For the last few days we have played with the Kinect, slept, ate, and let the dog out.
(An aside: When you all let your dogs out so they can squat in the snow, does anyone else think of that scene in The Long Winter when Pa Ingalls has to rescue the cows because their noses have frozen to the ground? Will Mac’s butt stick down there?)
So, this is to say, we played with the Kinect. And I just sat down at this PC, looked at the login screen, and thought, “How do I work this again?” I started to wave at the screen before it came back to me: Use the keys and touch pad. Right there.
It was just like the first day I used a mouse, in Mouse Class. I did not learn to use a mouse in-utero like the rest of you kids. I taught the IBM 8080 PC, in the snow, uphill, both ways, we got Windows, and I had to learn how to use a mouse. At one point the my Mouse 101 instructor said, “Now, hit the Enter key,” and I picked up the mouse and almost used it to hit the Enter key. That’s a lie. I did use it to hit the Enter key.
I am sure someday I will be the old lady in the grocery line poking at number keys on the payment machine when all it wants me to do is talk to it or lick it or let it touch my eyeball and deduct credits from my account.

4 responses to “Interfacing”
I had a very humiliating Dilbert Pointy Haired Boss moment early on when I couldn’t move the mouse because I’d run out of room.
The mother of a friend of mine used the mouse to wave at the screen at couldn’t understand why nothing was happening.

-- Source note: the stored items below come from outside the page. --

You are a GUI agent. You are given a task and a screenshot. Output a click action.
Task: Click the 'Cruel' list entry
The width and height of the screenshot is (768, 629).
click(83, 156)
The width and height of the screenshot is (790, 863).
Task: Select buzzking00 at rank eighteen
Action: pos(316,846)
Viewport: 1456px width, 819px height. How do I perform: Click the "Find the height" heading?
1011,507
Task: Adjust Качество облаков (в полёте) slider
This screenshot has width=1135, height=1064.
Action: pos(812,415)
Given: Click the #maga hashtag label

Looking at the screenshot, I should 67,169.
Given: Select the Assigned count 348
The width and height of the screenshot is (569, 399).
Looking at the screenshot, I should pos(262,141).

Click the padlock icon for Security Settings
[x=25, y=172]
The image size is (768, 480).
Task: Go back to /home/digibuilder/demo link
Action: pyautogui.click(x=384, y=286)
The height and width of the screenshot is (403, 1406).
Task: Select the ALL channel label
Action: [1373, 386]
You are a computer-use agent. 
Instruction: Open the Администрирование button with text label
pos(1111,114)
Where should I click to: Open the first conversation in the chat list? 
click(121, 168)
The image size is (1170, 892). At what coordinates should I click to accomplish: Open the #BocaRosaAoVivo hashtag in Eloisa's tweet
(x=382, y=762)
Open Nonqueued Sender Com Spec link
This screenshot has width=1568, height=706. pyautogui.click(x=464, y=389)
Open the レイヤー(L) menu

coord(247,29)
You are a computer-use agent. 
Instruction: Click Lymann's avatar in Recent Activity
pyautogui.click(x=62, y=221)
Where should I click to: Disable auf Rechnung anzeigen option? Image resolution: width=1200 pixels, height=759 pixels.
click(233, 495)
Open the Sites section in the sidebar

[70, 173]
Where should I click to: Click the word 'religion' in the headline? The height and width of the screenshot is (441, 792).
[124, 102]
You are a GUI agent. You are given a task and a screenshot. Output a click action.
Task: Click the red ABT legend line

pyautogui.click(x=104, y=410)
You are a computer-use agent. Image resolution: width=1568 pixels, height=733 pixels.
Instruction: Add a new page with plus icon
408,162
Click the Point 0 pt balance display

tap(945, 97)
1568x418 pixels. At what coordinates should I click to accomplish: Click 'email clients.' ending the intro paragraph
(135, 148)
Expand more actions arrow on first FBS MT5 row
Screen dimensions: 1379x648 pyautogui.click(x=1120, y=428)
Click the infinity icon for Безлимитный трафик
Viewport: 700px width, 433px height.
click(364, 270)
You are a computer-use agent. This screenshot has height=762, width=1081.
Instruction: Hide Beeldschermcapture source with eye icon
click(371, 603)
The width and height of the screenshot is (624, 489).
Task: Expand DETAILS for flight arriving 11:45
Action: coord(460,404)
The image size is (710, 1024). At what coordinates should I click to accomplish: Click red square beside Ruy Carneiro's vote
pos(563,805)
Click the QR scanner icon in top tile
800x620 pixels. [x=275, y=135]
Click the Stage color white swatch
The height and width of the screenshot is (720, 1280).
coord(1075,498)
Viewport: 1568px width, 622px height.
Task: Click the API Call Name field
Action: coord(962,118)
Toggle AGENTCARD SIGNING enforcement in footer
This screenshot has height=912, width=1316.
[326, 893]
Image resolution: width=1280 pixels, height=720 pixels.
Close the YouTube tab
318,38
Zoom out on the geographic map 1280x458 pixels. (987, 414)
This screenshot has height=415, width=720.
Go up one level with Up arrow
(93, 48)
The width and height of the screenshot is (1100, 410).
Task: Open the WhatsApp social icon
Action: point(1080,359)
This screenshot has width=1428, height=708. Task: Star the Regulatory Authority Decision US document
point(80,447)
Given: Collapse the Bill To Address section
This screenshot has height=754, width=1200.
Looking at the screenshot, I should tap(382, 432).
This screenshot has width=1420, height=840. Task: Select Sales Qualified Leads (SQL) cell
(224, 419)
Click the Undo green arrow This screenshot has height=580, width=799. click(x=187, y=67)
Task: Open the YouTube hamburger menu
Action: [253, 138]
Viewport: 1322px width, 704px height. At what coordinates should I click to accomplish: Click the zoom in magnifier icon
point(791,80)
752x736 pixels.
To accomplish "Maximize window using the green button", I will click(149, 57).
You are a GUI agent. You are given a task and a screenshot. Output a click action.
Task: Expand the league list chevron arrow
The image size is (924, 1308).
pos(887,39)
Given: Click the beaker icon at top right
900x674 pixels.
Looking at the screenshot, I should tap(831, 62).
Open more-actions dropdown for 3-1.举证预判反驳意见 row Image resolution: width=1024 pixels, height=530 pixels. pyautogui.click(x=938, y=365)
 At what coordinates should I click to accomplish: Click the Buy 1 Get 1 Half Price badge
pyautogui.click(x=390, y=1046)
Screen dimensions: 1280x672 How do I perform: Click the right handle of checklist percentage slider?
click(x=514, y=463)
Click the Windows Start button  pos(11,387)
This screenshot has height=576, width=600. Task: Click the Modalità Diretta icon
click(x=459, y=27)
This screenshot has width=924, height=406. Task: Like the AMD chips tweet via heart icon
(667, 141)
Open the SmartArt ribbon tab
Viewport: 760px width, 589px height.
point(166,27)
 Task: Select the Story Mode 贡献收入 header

My favorite is trying to explain early drafting stations to our baby engineers. We didn’t have a mouse we had two wheels that worked kind of like an etch a sketch and a lot of menu based commands. Which then some smart aleck here counters with reminding me that they used a slide rule in college instead of an HP. I wonder if someday we’ll be drafting on touch screens and I’ll be trying to explain a mouse to someone.
I, too, remember my first mouse experience. But it was with a Mac. Why is it called a mouse, anyway?
Becs – I still run out of room. More often, I run into the cord.Amy_in_StL – if you go to http://en.wikipedia.org/wiki/Mouse_(computing) there are some drawings of early mice that look like what you might be describing. SuburbanCorrespondent – Because the cord looks like a tail; that’s what wikipedia claims. I know where the term ‘bug’ came from: the bug that was literally jamming up the first computer is taped into a page in a log book at the Naval archives.